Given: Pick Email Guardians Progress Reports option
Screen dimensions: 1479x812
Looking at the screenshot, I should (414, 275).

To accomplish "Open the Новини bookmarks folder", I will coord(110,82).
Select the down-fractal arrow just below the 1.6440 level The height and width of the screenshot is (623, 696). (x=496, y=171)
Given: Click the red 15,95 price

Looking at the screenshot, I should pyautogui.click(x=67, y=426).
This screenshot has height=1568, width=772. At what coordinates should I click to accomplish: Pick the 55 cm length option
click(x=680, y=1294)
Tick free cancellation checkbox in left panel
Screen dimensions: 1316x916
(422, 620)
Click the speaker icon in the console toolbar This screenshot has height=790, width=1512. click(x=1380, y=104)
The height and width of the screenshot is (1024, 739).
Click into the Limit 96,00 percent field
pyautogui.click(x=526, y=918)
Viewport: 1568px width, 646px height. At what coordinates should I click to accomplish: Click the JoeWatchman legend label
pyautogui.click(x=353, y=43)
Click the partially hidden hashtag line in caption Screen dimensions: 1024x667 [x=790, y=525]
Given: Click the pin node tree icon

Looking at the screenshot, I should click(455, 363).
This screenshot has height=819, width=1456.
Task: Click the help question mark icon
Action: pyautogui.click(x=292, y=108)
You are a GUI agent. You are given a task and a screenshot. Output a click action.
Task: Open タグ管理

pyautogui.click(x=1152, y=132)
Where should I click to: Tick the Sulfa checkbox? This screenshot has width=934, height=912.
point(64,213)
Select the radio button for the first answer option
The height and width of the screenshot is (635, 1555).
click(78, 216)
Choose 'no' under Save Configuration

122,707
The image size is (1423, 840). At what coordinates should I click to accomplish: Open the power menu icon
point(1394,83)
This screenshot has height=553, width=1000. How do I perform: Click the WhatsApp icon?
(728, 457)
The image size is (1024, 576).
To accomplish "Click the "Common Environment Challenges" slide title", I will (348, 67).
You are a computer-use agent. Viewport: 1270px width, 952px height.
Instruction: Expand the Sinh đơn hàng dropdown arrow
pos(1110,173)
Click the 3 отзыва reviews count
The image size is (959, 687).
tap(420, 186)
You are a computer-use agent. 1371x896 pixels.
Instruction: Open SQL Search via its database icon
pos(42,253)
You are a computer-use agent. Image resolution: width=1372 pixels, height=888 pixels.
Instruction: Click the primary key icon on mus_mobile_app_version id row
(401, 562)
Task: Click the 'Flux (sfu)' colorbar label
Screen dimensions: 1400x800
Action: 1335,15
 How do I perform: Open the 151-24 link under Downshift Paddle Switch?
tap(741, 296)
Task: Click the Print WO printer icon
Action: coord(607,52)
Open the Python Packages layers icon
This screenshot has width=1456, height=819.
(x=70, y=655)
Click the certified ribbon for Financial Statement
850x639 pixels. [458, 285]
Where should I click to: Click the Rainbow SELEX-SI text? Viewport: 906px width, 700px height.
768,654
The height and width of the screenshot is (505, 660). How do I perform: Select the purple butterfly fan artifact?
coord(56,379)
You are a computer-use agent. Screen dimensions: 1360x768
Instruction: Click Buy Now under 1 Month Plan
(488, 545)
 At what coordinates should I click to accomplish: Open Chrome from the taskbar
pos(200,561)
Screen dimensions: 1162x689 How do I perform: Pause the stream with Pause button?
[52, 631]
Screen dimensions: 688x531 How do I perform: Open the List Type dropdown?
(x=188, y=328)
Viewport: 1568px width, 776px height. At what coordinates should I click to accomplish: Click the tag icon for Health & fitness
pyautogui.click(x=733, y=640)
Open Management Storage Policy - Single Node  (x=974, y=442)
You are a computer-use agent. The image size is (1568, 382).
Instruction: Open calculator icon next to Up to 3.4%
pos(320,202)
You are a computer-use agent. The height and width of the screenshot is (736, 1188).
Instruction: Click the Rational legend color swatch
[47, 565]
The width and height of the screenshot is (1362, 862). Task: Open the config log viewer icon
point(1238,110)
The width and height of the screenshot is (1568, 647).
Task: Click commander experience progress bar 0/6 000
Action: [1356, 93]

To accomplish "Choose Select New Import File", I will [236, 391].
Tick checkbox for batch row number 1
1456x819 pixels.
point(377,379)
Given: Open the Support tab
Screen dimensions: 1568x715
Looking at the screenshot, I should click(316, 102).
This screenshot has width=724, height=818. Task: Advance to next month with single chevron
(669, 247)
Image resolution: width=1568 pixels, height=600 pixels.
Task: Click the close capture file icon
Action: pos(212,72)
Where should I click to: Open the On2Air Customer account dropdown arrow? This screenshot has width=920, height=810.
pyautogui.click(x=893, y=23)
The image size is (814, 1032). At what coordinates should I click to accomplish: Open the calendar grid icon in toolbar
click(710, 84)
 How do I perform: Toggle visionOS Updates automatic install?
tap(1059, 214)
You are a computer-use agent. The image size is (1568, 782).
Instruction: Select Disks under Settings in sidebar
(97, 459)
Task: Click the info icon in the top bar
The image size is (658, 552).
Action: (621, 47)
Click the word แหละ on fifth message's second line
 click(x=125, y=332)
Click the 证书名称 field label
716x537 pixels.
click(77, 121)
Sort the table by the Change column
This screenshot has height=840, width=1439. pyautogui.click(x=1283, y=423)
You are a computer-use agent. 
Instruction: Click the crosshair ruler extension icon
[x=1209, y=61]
■ ■ ■ ■
**Your objective**
Can you reproduce every one of the records above word for word, without changing anything?

**Exercise answer**
Given: Pick Email Guardians Progress Reports option
Screen dimensions: 1479x812
Looking at the screenshot, I should (414, 275).

To accomplish "Open the Новини bookmarks folder", I will coord(110,82).
Select the down-fractal arrow just below the 1.6440 level The height and width of the screenshot is (623, 696). (x=496, y=171)
Given: Click the red 15,95 price

Looking at the screenshot, I should pyautogui.click(x=67, y=426).
This screenshot has height=1568, width=772. At what coordinates should I click to accomplish: Pick the 55 cm length option
click(x=680, y=1294)
Tick free cancellation checkbox in left panel
Screen dimensions: 1316x916
(422, 620)
Click the speaker icon in the console toolbar This screenshot has height=790, width=1512. click(x=1380, y=104)
The height and width of the screenshot is (1024, 739).
Click into the Limit 96,00 percent field
pyautogui.click(x=526, y=918)
Viewport: 1568px width, 646px height. At what coordinates should I click to accomplish: Click the JoeWatchman legend label
pyautogui.click(x=353, y=43)
Click the partially hidden hashtag line in caption Screen dimensions: 1024x667 [x=790, y=525]
Given: Click the pin node tree icon

Looking at the screenshot, I should click(455, 363).
This screenshot has height=819, width=1456.
Task: Click the help question mark icon
Action: pyautogui.click(x=292, y=108)
You are a GUI agent. You are given a task and a screenshot. Output a click action.
Task: Open タグ管理

pyautogui.click(x=1152, y=132)
Where should I click to: Tick the Sulfa checkbox? This screenshot has width=934, height=912.
point(64,213)
Select the radio button for the first answer option
The height and width of the screenshot is (635, 1555).
click(78, 216)
Choose 'no' under Save Configuration

122,707
The image size is (1423, 840). At what coordinates should I click to accomplish: Open the power menu icon
point(1394,83)
This screenshot has height=553, width=1000. How do I perform: Click the WhatsApp icon?
(728, 457)
The image size is (1024, 576).
To accomplish "Click the "Common Environment Challenges" slide title", I will (348, 67).
You are a computer-use agent. Viewport: 1270px width, 952px height.
Instruction: Expand the Sinh đơn hàng dropdown arrow
pos(1110,173)
Click the 3 отзыва reviews count
The image size is (959, 687).
tap(420, 186)
You are a computer-use agent. 1371x896 pixels.
Instruction: Open SQL Search via its database icon
pos(42,253)
You are a computer-use agent. Image resolution: width=1372 pixels, height=888 pixels.
Instruction: Click the primary key icon on mus_mobile_app_version id row
(401, 562)
Task: Click the 'Flux (sfu)' colorbar label
Screen dimensions: 1400x800
Action: 1335,15
 How do I perform: Open the 151-24 link under Downshift Paddle Switch?
tap(741, 296)
Task: Click the Print WO printer icon
Action: coord(607,52)
Open the Python Packages layers icon
This screenshot has width=1456, height=819.
(x=70, y=655)
Click the certified ribbon for Financial Statement
850x639 pixels. [458, 285]
Where should I click to: Click the Rainbow SELEX-SI text? Viewport: 906px width, 700px height.
768,654
The height and width of the screenshot is (505, 660). How do I perform: Select the purple butterfly fan artifact?
coord(56,379)
You are a computer-use agent. Screen dimensions: 1360x768
Instruction: Click Buy Now under 1 Month Plan
(488, 545)
 At what coordinates should I click to accomplish: Open Chrome from the taskbar
pos(200,561)
Screen dimensions: 1162x689 How do I perform: Pause the stream with Pause button?
[52, 631]
Screen dimensions: 688x531 How do I perform: Open the List Type dropdown?
(x=188, y=328)
Viewport: 1568px width, 776px height. At what coordinates should I click to accomplish: Click the tag icon for Health & fitness
pyautogui.click(x=733, y=640)
Open Management Storage Policy - Single Node  (x=974, y=442)
You are a computer-use agent. The image size is (1568, 382).
Instruction: Open calculator icon next to Up to 3.4%
pos(320,202)
You are a computer-use agent. The height and width of the screenshot is (736, 1188).
Instruction: Click the Rational legend color swatch
[47, 565]
The width and height of the screenshot is (1362, 862). Task: Open the config log viewer icon
point(1238,110)
The width and height of the screenshot is (1568, 647).
Task: Click commander experience progress bar 0/6 000
Action: [1356, 93]

To accomplish "Choose Select New Import File", I will [236, 391].
Tick checkbox for batch row number 1
1456x819 pixels.
point(377,379)
Given: Open the Support tab
Screen dimensions: 1568x715
Looking at the screenshot, I should click(316, 102).
This screenshot has width=724, height=818. Task: Advance to next month with single chevron
(669, 247)
Image resolution: width=1568 pixels, height=600 pixels.
Task: Click the close capture file icon
Action: pos(212,72)
Where should I click to: Open the On2Air Customer account dropdown arrow? This screenshot has width=920, height=810.
pyautogui.click(x=893, y=23)
The image size is (814, 1032). At what coordinates should I click to accomplish: Open the calendar grid icon in toolbar
click(710, 84)
 How do I perform: Toggle visionOS Updates automatic install?
tap(1059, 214)
You are a computer-use agent. The image size is (1568, 782).
Instruction: Select Disks under Settings in sidebar
(97, 459)
Task: Click the info icon in the top bar
The image size is (658, 552).
Action: (621, 47)
Click the word แหละ on fifth message's second line
 click(x=125, y=332)
Click the 证书名称 field label
716x537 pixels.
click(77, 121)
Sort the table by the Change column
This screenshot has height=840, width=1439. pyautogui.click(x=1283, y=423)
You are a computer-use agent. 
Instruction: Click the crosshair ruler extension icon
[x=1209, y=61]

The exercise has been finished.